On the node where the pod runs, there is a program called kube-proxy that runs and updates the routing to map from service IP to pod IP. This routing can be done in multiple ways but currently the default is using iptables.

When does this routing happens?

When a request is first sent from the application code, its destination will be set to the service IP but before the request is sent out over the network, iptables modifies the destination and changes the service IP to pod IP. If there are multiple pods that sits behind a service, the pod IP will be load balanced using a round-robin. Once the destination IP is changed, the packet is then sent out over the network.

How do you know which node to send the packet to?

A kubernetes cluster can contain a lot of nodes. Sending the packet to the correct node is important. To know which node to send the packet to, the router in your network will need to know which node to send this packet to. If you setup your own cluster ala kubernetes-the-hard-way, you might need to configure these routes yourself but if you’re using kubernetes on top of any cloud providers, they usually will do these setup for you and you don’t have to do anything here.

Once that is sorted, your packet now can reach the correct node and the packet is sent to the correct pod on the node based on the destination pod IP set in the packet header. The response then will be sent to the source pod IP in the request packet header.

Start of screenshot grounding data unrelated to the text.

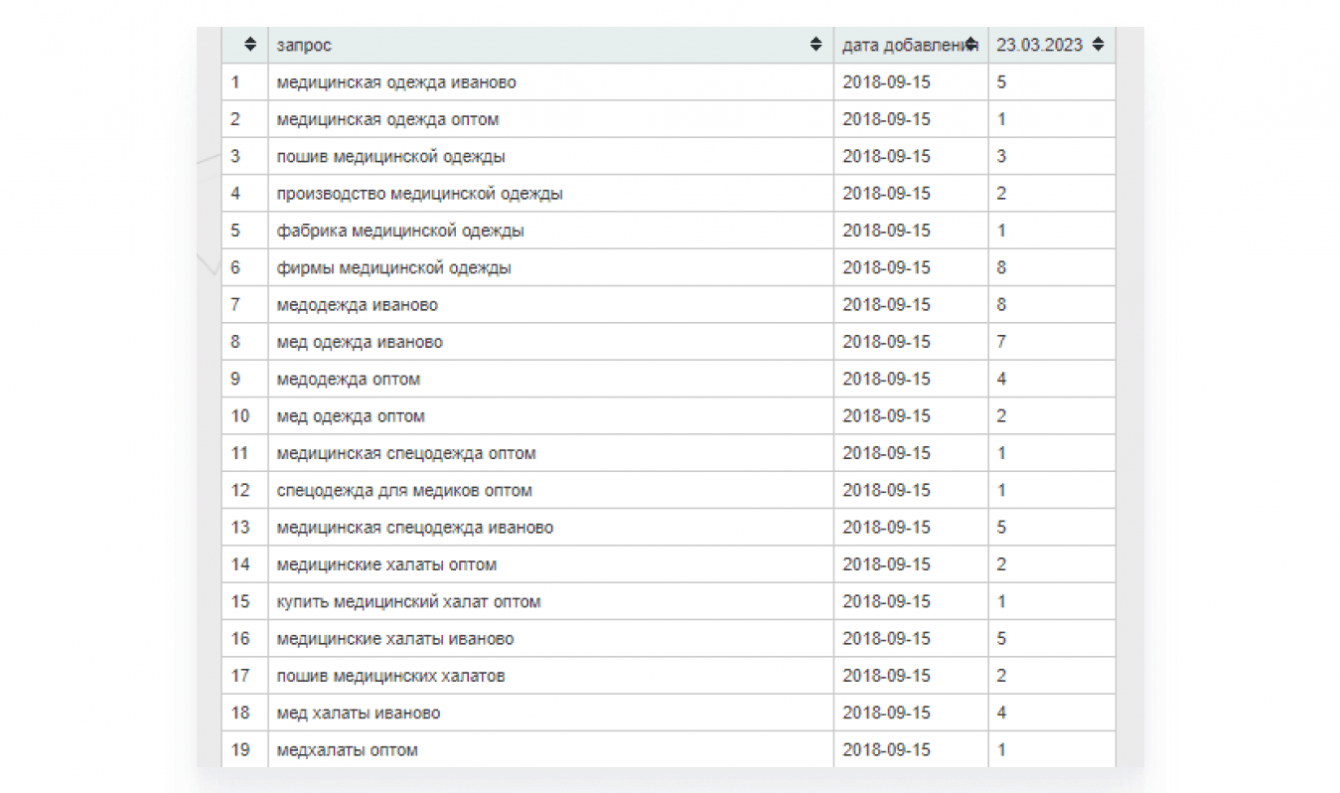Click спецодежда для медиков оптом cell
Image resolution: width=1340 pixels, height=793 pixels.
point(404,491)
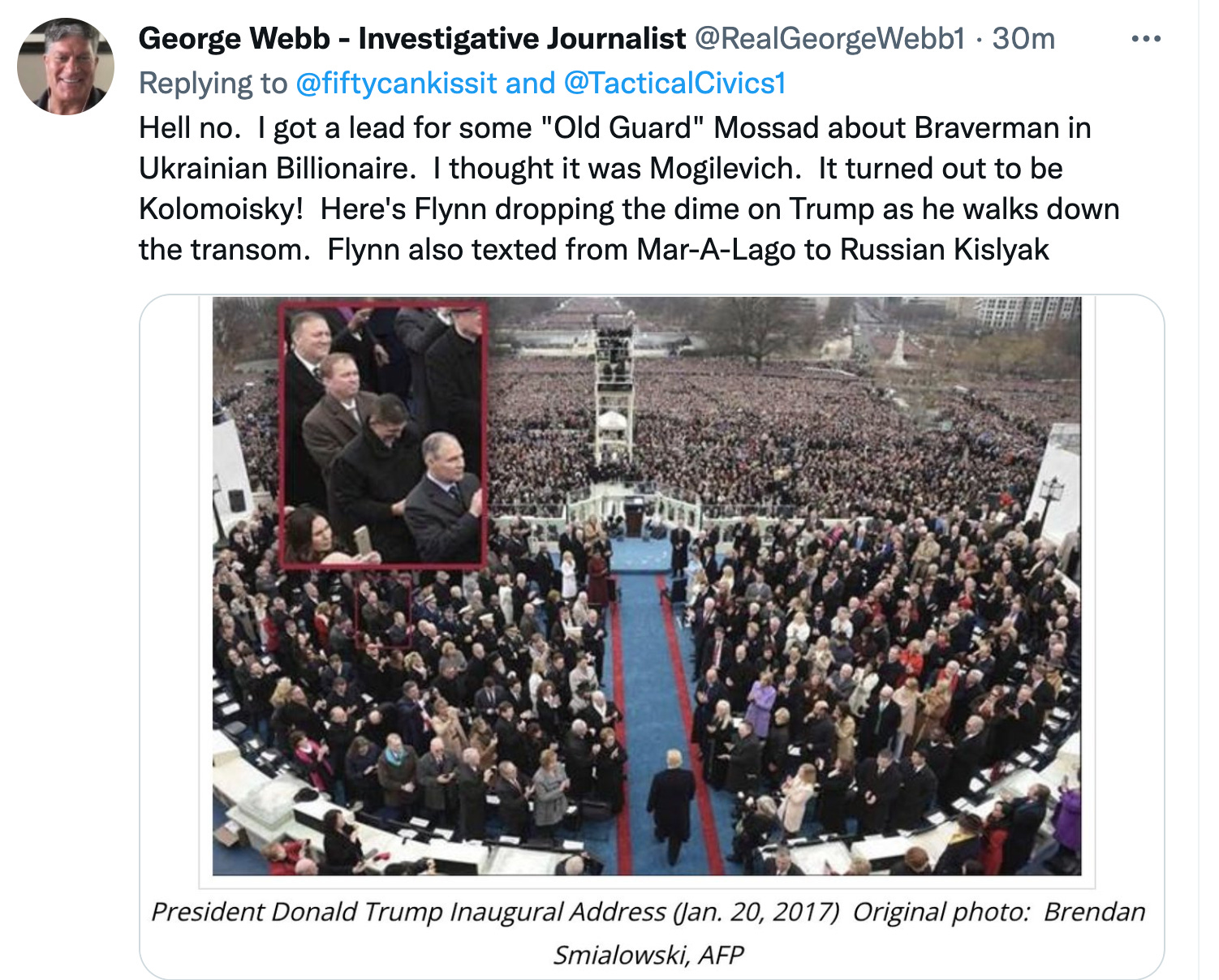Click the 'Replying to' label text
The width and height of the screenshot is (1219, 980).
pyautogui.click(x=213, y=83)
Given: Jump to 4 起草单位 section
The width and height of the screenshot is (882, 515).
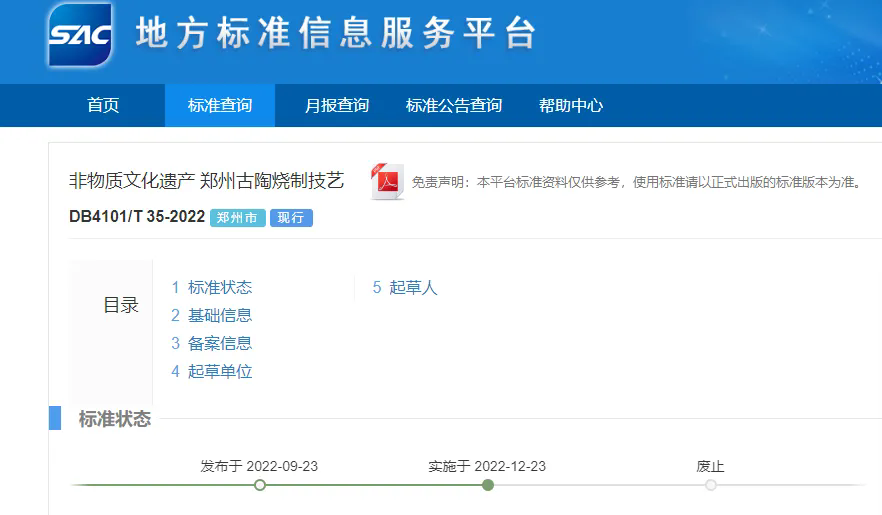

Response now sent back to the source node. All done?

Not yet. There’s one more last thing to do. Remember when we sent the request originally, iptables had rewrote the destination from service IP to pod IP? Now for the response packet to be received back by the pod, the pod IP that we rewrote before needs to be converted back to the service IP.

This is needed because as far as the application knows, it sends a request to the service IP and not the pod IP. If it suddenly receives a response from a pod IP that it doesn’t know of, then it will just drop the response. So, here iptable will have to remember what it did before and convert pod IP on the response packet back to service IP. Finally, our foo service can receive the response that it wants from the bar service.